Selected excerpt Block Start

Nested Objects in Elasticsearch
1. Index array object without nested
a) Create index
First we need to create an index.
curl -X PUT http://localhost:9200/news
b) Add documents
Add a document with an array object.
curl -X POST -H 'Content-Type: application/json' -d '{
"title": "News 1",
"description": "This is news 01",
"id": 1,
"category": "Sports",
"location": "Sri Lanka",
"comments": [
{
"user": "pramod",
"comment": "this is okay",
"rate": 5
},
{
"user": "pramod",
"comment": "this is okay",
"rate": 4
},
{
"user": "shehan",
"comment": "this is cool",
"rate": 2
}
]
}' http://localhost:9200/news/_doc
c) Search documents
According to the Image 01, this is how these data are indexed in elasticsearch. Here you can see we have comments array object.
d) Filter documents
Here we are trying to get the document that user of the comment is containing shehan
with a rate of at least 3
curl -X GET "localhost:9200/news/_search?pretty" -H 'Content-Type: application/json' -d '{
"query": {
"bool": {
"must": [
{
"match": {
"comments.user": "shehan"
}
},
{
"range": {
"comments.rate": {
"gte": 3
}
}
}
]
}
}
}'
Here one particular document fits our criteria.
But according to the image 01 result should be empty because there aren’t any comments with user shehan and a minimum rate of 3. rate is 2 for user “shehan”’s comment.
e) Index mapping
curl -X GET http://localhost:9200/news/_mapping?pretty
{
"news" : {
"mappings" : {
"properties" : {
"category" : {
"type" : "text",
"fields" : {
"keyword" : {
"type" : "keyword",
"ignore_above" : 256
}
}
},
"comments" : {
"properties" : {
"comment" : {
"type" : "text",
"fields" : {
"keyword" : {
"type" : "keyword",
"ignore_above" : 256
}
}
},
"rate" : {
"type" : "long"
},
"user" : {
"type" : "text",
"fields" : {
"keyword" : {
"type" : "keyword",
"ignore_above" : 256
}
}
}
}
},
"description" : {
"type" : "text",
"fields" : {
"keyword" : {
"type" : "keyword",
"ignore_above" : 256
}
}
},
"id" : {
"type" : "long"
},
"location" : {
"type" : "text",
"fields" : {
"keyword" : {
"type" : "keyword",
"ignore_above" : 256
}
}
},
"title" : {
"type" : "text",
"fields" : {
"keyword" : {
"type" : "keyword",
"ignore_above" : 256
}
}
}
}
}
}
}
We didn’t add any explicit field mapping and elasticsearch generates dynamic field mapping for us automatically. Here you can see that comments field is mapped as object field.
f) Internally document store
Document would be transformed internally like this when mapping json array as object field
. The values for each object keys are grouped together and indexed as an array.
This is the reason for the unexpected result for the previous query. Here you can see “comments.user” array is containting “shehan” and “comment.rate” is containing values greater than 3. But problem is here that 5 and 4 ratings belongs to other comments. not belongs to the user “shehan”.
g) Problem
- When indexing arrays of objects , the relationships between values are not maintained.

Selected excerpt Block End
Data block Block Start

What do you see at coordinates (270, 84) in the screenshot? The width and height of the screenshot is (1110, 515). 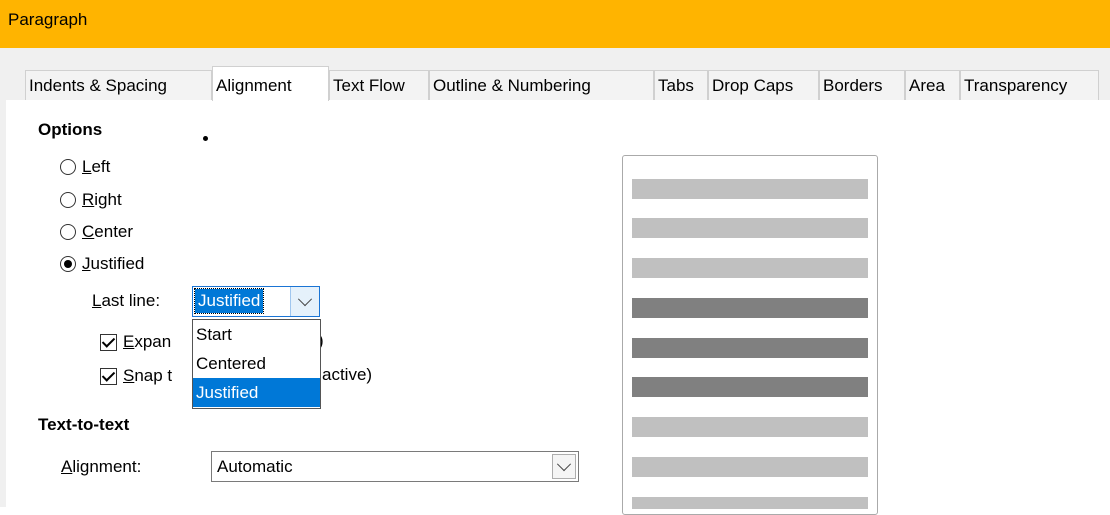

Data block Block End

▶ Work required
Reproduce word for word the passage of the Elasticsearch nested objects page that opens with the words containing "This is the" and closes with "are not maintained.".

▶ Task result
This is the reason for the unexpected result for the previous query. Here you can see “comments.user” array is containting “shehan” and “comment.rate” is containing values greater than 3. But problem is here that 5 and 4 ratings belongs to other comments. not belongs to the user “shehan”.
g) Problem
- When indexing arrays of objects , the relationships between values are not maintained.